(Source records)
• • • • •
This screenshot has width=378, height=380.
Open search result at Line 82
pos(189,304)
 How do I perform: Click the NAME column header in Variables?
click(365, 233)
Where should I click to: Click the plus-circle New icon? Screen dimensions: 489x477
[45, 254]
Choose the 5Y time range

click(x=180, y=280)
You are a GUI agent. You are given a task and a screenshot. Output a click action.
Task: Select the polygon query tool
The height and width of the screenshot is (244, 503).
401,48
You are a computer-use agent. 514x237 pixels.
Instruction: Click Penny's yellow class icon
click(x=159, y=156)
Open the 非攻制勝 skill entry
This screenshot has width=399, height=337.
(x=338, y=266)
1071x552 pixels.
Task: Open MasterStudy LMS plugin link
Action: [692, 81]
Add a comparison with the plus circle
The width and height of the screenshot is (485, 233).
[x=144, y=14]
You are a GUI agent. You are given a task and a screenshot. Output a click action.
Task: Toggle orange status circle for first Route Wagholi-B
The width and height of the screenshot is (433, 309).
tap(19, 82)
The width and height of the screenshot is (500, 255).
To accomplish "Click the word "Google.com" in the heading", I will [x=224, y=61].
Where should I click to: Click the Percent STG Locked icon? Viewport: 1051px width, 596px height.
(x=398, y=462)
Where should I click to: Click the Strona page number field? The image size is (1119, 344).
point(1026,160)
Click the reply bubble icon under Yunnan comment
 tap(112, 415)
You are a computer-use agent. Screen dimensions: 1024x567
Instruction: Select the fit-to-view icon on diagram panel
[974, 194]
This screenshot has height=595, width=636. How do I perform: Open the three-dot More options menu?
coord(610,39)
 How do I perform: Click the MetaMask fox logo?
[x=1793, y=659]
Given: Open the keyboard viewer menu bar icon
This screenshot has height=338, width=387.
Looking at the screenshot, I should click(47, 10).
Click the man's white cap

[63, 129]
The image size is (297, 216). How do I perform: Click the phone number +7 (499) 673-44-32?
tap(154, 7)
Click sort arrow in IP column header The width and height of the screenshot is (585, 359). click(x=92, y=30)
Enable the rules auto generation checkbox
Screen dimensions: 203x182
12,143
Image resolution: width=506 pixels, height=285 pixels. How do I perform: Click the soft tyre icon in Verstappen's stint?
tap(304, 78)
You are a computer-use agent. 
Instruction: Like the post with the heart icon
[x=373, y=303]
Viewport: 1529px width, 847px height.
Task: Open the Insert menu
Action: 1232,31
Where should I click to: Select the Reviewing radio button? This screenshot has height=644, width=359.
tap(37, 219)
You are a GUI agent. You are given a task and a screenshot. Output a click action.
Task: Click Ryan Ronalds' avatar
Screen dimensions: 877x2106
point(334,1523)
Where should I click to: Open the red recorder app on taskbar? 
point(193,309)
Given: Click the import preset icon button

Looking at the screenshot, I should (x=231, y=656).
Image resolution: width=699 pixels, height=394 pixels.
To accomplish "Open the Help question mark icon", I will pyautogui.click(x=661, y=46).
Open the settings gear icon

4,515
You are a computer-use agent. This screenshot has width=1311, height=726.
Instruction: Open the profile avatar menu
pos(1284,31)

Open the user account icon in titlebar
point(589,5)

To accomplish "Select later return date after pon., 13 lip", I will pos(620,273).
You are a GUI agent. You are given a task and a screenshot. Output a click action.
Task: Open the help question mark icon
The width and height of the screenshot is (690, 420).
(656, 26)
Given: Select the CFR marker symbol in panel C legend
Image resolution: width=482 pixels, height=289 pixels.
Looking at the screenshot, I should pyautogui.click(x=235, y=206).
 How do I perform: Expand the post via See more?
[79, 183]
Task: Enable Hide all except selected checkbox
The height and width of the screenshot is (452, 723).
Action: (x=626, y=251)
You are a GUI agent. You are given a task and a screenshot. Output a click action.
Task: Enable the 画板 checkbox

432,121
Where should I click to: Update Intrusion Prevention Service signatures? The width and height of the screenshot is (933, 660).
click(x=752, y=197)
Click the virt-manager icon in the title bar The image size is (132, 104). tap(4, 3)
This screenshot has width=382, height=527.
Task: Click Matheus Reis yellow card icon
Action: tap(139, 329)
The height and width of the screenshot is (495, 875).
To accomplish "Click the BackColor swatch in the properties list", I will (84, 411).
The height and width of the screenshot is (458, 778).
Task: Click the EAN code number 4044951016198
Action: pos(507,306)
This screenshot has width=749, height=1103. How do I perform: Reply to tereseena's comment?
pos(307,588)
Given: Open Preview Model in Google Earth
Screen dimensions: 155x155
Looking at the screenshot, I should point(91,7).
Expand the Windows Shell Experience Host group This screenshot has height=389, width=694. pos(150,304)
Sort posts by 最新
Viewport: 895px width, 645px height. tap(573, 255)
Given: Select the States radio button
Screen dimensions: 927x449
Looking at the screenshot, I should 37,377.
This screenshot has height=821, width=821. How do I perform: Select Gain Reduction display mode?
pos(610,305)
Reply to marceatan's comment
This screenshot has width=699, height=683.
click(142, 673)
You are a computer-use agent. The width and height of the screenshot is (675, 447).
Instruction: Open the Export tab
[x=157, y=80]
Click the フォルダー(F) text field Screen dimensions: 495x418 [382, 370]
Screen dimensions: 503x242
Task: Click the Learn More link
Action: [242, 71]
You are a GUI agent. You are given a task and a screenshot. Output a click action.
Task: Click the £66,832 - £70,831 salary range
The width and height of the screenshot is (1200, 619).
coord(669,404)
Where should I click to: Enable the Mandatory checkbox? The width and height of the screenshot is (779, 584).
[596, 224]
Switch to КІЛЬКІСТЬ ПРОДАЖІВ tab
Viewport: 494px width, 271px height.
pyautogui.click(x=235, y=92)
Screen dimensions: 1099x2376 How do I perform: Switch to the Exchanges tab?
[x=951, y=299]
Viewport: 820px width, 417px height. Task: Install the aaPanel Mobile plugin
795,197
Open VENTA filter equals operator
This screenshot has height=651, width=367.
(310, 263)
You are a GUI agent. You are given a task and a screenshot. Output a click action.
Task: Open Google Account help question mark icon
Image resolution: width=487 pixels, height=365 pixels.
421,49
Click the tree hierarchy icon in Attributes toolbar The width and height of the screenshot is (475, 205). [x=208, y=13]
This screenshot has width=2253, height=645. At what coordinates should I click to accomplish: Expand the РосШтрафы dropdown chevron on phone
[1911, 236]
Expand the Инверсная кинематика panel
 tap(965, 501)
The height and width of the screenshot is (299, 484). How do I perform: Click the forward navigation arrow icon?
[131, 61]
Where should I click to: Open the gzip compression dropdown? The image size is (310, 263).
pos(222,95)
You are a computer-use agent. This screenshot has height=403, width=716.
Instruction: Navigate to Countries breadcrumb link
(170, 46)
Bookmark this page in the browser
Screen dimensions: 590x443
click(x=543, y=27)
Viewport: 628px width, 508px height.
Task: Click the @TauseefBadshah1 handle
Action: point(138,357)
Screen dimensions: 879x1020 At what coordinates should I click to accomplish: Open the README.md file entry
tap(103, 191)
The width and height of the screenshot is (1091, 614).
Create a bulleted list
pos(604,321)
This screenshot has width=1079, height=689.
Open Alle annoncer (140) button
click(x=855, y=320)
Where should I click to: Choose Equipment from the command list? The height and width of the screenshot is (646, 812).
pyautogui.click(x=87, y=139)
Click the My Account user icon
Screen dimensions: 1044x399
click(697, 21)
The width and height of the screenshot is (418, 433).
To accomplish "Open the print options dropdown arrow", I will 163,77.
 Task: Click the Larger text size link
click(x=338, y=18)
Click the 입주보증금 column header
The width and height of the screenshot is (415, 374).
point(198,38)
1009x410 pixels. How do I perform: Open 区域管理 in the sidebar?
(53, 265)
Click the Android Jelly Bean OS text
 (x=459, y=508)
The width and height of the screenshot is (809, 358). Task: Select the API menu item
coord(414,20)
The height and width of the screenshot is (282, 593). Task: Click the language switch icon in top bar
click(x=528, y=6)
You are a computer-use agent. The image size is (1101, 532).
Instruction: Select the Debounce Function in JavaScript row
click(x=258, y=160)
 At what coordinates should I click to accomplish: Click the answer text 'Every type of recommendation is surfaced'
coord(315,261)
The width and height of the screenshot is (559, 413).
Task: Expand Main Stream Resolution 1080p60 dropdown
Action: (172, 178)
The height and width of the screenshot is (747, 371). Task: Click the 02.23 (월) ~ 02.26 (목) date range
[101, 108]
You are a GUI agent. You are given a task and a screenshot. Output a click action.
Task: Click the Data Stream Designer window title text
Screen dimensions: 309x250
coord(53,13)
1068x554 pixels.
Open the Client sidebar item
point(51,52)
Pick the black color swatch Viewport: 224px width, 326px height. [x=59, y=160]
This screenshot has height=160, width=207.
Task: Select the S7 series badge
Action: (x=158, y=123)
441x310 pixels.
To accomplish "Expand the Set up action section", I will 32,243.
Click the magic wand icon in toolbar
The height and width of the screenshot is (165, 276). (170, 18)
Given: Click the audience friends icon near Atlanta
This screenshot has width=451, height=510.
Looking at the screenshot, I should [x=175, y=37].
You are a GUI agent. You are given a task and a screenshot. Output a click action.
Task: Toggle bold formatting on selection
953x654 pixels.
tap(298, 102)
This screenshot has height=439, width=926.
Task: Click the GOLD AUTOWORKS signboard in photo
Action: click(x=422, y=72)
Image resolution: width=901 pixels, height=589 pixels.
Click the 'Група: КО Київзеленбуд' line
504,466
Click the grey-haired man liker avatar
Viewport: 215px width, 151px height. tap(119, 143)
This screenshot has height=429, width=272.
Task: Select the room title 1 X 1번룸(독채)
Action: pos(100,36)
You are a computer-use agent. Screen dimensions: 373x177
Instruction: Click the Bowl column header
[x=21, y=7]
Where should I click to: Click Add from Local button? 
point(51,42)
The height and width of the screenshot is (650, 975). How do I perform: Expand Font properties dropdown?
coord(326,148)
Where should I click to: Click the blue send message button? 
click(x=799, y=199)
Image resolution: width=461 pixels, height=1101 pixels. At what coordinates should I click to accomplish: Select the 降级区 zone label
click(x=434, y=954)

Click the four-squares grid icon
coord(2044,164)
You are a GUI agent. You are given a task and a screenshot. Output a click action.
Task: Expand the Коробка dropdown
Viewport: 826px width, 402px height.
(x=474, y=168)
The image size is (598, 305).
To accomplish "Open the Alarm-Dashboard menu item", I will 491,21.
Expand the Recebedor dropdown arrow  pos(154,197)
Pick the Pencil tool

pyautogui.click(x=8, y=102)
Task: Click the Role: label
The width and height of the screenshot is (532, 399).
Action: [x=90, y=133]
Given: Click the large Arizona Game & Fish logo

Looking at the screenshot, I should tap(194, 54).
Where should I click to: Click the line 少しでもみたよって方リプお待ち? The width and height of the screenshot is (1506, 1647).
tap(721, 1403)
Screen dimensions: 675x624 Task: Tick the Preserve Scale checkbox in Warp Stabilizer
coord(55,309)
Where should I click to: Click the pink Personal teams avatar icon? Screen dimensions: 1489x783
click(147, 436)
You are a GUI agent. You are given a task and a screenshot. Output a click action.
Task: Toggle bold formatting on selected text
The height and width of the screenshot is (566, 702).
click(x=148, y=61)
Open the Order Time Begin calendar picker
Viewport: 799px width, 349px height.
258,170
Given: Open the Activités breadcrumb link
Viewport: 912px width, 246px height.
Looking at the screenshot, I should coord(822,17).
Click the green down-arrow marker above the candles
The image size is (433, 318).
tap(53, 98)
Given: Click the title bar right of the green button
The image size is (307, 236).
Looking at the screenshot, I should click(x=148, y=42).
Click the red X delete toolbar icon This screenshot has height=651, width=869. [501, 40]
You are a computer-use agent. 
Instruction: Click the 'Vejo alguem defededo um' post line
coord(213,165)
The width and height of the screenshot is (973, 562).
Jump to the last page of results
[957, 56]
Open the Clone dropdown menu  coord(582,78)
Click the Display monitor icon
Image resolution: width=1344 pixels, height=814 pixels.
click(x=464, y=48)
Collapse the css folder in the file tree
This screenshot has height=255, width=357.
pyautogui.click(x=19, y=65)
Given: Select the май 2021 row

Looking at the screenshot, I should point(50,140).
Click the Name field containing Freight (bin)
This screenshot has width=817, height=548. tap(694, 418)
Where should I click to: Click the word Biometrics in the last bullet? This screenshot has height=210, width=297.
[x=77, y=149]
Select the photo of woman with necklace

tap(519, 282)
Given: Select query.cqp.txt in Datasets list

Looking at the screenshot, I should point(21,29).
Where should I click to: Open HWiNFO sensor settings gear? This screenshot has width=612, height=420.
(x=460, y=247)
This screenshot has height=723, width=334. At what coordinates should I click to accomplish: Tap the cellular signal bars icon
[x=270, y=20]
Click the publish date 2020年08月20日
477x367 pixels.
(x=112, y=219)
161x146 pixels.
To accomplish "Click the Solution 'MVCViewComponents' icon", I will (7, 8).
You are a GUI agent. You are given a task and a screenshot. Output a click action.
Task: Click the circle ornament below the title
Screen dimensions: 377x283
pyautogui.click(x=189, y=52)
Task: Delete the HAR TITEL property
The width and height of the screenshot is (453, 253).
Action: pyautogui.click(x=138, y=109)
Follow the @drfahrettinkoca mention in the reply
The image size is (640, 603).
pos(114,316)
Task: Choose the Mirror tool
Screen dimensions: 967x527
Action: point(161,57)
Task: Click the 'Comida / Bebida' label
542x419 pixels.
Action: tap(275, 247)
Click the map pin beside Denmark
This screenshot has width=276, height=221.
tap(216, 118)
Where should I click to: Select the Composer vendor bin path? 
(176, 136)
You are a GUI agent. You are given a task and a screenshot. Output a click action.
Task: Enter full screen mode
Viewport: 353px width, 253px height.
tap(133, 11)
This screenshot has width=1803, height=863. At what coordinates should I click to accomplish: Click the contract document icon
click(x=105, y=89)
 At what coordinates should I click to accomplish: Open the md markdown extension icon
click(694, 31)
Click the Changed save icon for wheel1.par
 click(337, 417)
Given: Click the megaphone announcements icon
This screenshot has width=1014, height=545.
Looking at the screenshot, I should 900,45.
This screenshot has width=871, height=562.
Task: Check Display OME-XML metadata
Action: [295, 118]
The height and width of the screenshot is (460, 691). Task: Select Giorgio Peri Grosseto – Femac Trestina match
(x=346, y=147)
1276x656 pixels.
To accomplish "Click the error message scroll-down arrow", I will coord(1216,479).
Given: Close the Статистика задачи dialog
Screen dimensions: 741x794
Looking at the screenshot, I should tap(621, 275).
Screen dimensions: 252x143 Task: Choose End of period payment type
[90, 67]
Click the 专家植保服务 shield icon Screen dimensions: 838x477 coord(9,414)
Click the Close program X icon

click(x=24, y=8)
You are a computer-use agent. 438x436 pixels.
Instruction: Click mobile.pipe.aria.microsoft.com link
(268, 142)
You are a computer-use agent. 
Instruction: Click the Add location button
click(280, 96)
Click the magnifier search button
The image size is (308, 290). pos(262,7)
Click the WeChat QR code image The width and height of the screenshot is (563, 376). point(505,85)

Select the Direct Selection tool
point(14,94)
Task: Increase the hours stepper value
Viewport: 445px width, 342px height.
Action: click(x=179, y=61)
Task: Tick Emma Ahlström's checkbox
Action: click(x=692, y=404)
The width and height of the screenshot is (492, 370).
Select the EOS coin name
• • • • •
■ **PROBLEM DESCRIPTION**
Look through the entries above; find each line with the word "selected" and copy it.

■ **EXERCISE ANSWER**
Task: Enable Hide all except selected checkbox
Task: Toggle bold formatting on selected text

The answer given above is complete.